Construction of $(n-1+k)$-edge spectral sparsifiers with near-optimal bounds

Application to maximizing algebraic connectivity with limited edges

Abstract

We consider a variation of the spectral sparsification problem where we are required to keep a subgraph of the original graph. Formally, given a union of two weighted graphs $G$ and $W$ and an integer $k$, we are asked to find a $k$-edge weighted graph $W_k$ such that $G+W_k$ is a good spectral sparsifer of $G+W$. We will refer to this problem as the subgraph (spectral) sparsification.
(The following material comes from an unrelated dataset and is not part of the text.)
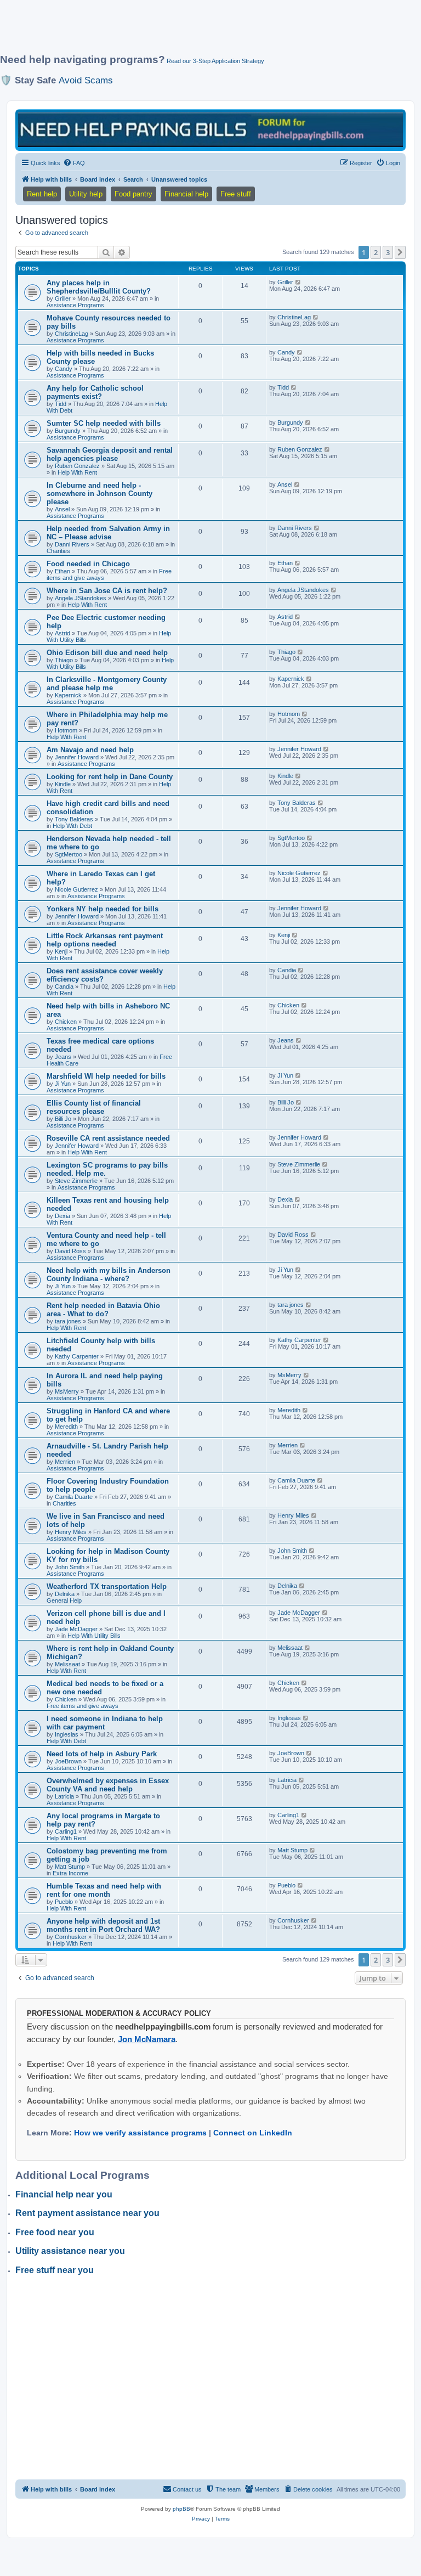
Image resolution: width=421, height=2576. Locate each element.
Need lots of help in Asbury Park (102, 1754)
We present a nontrivial condition on $G$ and $W$ such that a good sparsifier exists and give a polynomial time algorithm to find the sparsifer. %$O(\frac{n}{k})\log n \tilde{O}(\log \log n)$ As a significant application of our technique, we show that for each positive integer $k$, every $n$-vertex weighted graph has an $(n-1+k)$-edge spectral sparsifier with relative condition number at most $\frac{n}{k} \log n \tilde{O}(\log\log n)$ where $\tilde{O}()$ hides lower order terms. Our bound is within a factor of $\tilde{O}(\log \log n)$ from optimal. This nearly settles a question left open by Spielman and Teng about ultrasparsifiers, which is a key component in their nearly linear-time algorithms for solving diagonally dominant symmetric linear systems. We also present another application of our technique to spectral optimization in which the goal is to maximize the algebraic connectivity of a graph (e.g. turn it into an expander) with a limited number of edges.